INFORMATION GIVEN: Begin
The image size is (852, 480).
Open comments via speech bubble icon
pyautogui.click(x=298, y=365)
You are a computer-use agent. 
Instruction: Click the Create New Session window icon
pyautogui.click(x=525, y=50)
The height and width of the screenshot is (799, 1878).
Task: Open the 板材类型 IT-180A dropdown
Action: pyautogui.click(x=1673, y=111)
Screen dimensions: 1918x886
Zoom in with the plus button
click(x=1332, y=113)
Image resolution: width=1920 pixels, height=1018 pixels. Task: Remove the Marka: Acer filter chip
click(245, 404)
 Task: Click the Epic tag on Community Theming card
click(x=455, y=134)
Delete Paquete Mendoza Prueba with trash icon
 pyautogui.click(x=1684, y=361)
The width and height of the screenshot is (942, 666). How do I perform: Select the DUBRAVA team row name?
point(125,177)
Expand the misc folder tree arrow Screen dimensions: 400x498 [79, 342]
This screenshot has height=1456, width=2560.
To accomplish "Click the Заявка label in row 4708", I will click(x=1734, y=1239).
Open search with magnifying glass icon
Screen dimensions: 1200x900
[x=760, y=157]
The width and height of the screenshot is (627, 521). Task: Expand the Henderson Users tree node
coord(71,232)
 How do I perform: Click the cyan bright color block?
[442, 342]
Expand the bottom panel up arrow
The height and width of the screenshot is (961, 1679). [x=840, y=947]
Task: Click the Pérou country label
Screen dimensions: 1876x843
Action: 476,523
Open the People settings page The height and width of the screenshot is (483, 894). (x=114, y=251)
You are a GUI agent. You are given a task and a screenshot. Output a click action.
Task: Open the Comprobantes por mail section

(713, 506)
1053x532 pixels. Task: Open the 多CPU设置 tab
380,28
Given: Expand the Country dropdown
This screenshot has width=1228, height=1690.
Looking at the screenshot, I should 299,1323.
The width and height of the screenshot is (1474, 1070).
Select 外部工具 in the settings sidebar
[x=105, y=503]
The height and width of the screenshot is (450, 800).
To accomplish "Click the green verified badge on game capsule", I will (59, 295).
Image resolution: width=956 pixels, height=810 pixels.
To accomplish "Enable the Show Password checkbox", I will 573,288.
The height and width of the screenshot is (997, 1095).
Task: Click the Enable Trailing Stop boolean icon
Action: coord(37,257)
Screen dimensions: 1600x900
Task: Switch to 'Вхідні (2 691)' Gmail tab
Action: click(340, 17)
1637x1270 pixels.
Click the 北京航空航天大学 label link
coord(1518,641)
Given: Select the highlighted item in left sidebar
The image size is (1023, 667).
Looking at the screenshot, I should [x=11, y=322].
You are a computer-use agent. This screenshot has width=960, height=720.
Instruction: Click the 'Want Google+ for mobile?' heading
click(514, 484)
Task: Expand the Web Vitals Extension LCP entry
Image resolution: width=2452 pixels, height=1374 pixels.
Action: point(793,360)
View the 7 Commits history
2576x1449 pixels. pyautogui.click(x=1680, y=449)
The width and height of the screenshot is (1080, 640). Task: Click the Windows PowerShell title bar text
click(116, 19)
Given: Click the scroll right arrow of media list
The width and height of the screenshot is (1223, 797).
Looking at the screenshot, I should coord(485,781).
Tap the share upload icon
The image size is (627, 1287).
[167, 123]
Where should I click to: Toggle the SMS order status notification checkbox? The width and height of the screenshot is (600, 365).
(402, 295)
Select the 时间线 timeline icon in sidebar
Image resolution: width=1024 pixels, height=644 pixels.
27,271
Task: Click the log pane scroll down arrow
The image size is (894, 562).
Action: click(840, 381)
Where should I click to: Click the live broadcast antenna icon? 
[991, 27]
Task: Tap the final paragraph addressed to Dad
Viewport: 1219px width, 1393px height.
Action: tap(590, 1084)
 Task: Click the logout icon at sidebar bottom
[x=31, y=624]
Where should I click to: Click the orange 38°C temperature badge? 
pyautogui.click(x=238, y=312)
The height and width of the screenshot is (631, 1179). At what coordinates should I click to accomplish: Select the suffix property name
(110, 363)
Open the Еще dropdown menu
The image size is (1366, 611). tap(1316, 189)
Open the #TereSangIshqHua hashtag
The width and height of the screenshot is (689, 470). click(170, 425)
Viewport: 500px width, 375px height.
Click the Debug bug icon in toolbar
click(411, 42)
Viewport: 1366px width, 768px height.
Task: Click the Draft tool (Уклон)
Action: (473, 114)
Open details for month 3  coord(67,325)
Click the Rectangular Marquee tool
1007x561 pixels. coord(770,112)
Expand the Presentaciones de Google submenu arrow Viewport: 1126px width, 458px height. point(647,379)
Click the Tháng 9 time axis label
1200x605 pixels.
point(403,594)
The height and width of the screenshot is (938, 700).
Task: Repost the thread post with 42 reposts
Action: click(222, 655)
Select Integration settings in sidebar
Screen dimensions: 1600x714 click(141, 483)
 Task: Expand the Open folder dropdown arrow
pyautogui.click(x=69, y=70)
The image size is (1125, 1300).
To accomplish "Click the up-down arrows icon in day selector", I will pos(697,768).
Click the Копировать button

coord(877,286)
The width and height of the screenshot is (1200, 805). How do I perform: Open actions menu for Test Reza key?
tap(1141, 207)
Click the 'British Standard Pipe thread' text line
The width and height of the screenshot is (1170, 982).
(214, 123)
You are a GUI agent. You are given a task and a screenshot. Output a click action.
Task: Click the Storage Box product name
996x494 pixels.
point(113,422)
INFORMATION GIVEN: End
Your task is to copy each line of the entries that includes the word "scroll".

Given: Click the scroll right arrow of media list
Task: Click the log pane scroll down arrow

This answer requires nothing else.